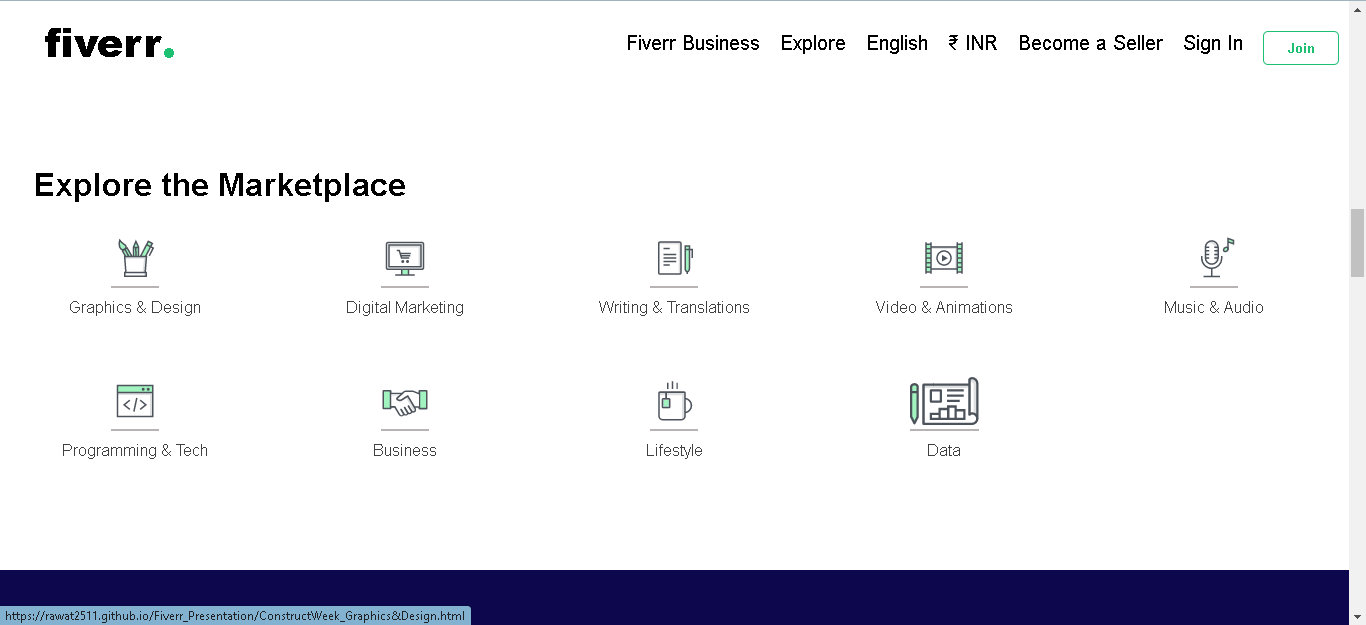Click the fiverr logo

(x=109, y=43)
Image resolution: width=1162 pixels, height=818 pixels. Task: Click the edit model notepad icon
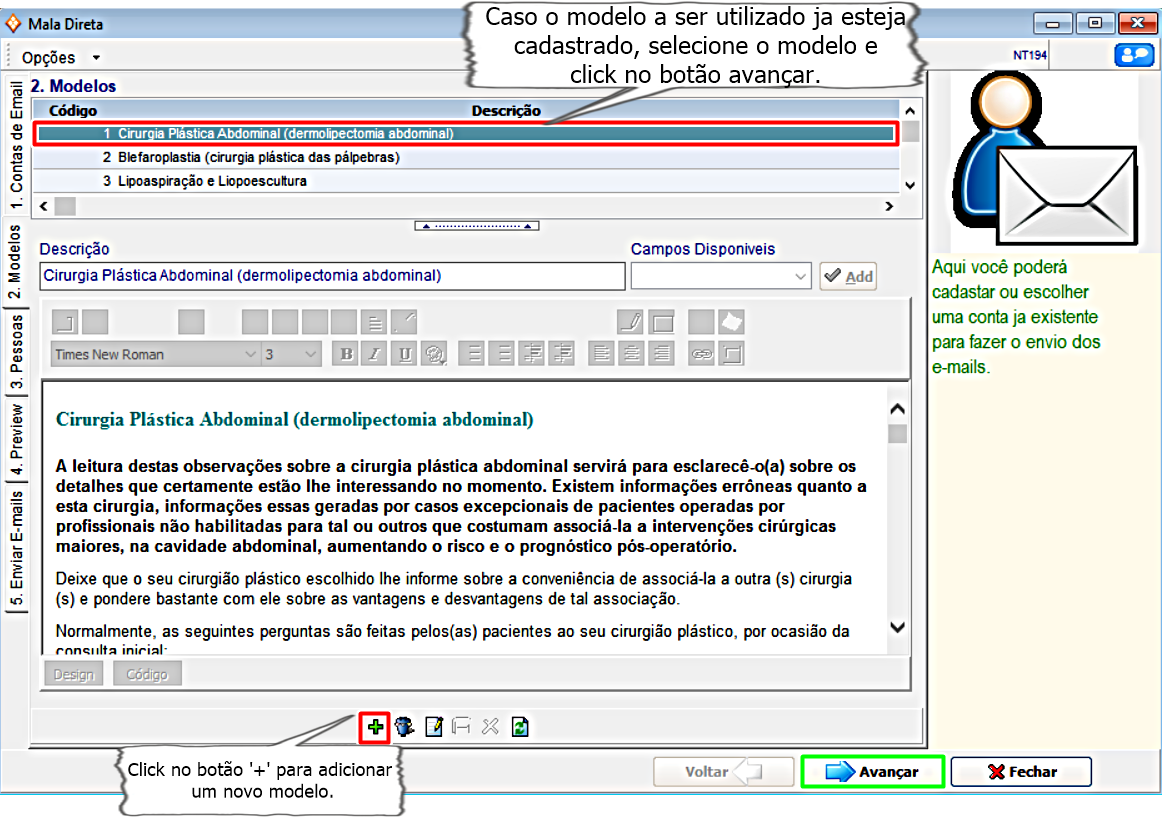[434, 727]
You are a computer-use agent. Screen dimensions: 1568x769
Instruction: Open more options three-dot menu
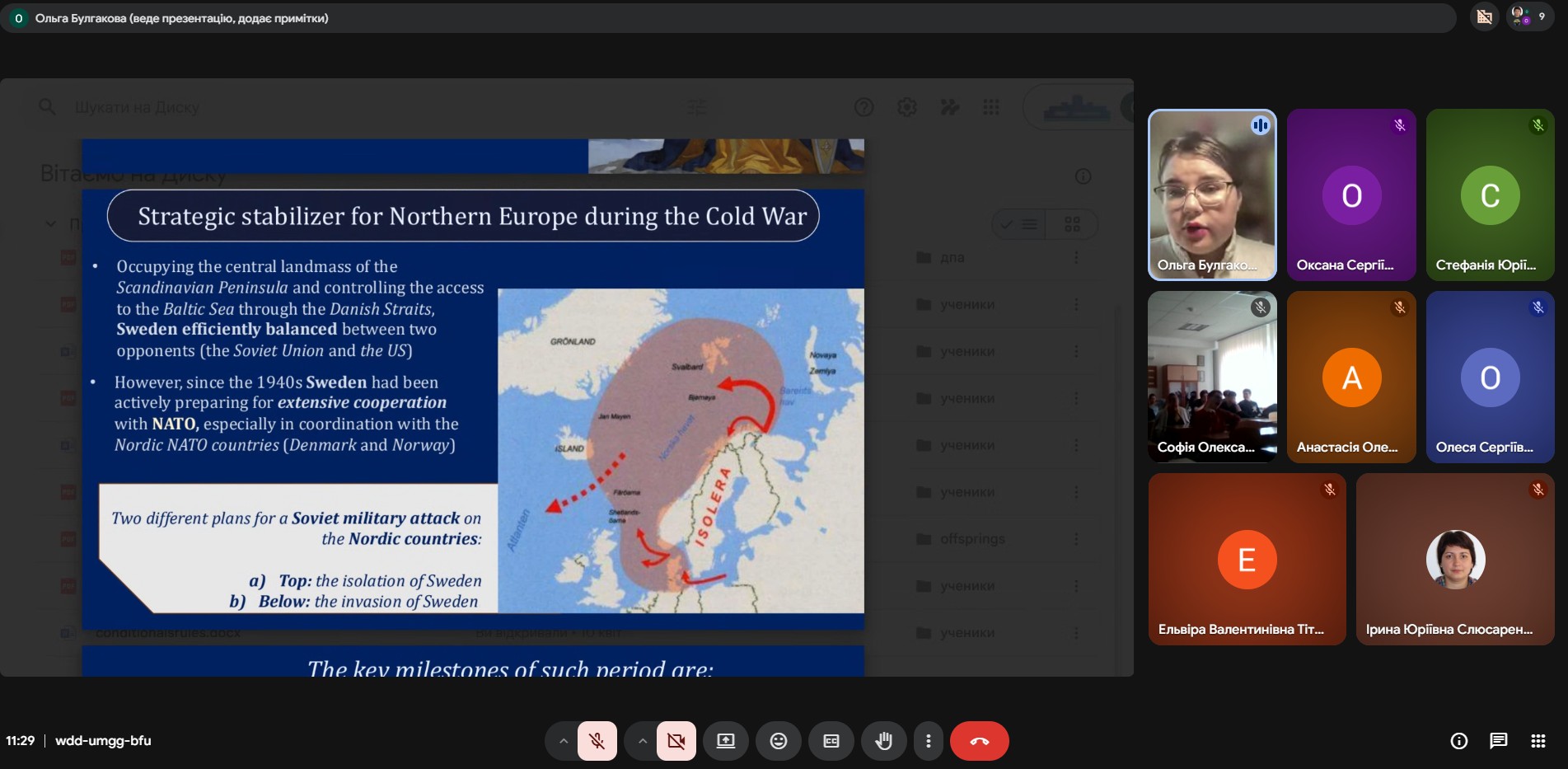[x=929, y=741]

> _What is needed_:
Write the lines out exactly, beginning at the line that holds "Image resolution: width=1162" and stopping after the last line of the entries; include no pictures.

> _Task result_:
Image resolution: width=1162 pixels, height=818 pixels. Task: Click the edit model notepad icon
[434, 727]
You are a computer-use agent. Screen dimensions: 1568x769
Instruction: Open more options three-dot menu
[x=929, y=741]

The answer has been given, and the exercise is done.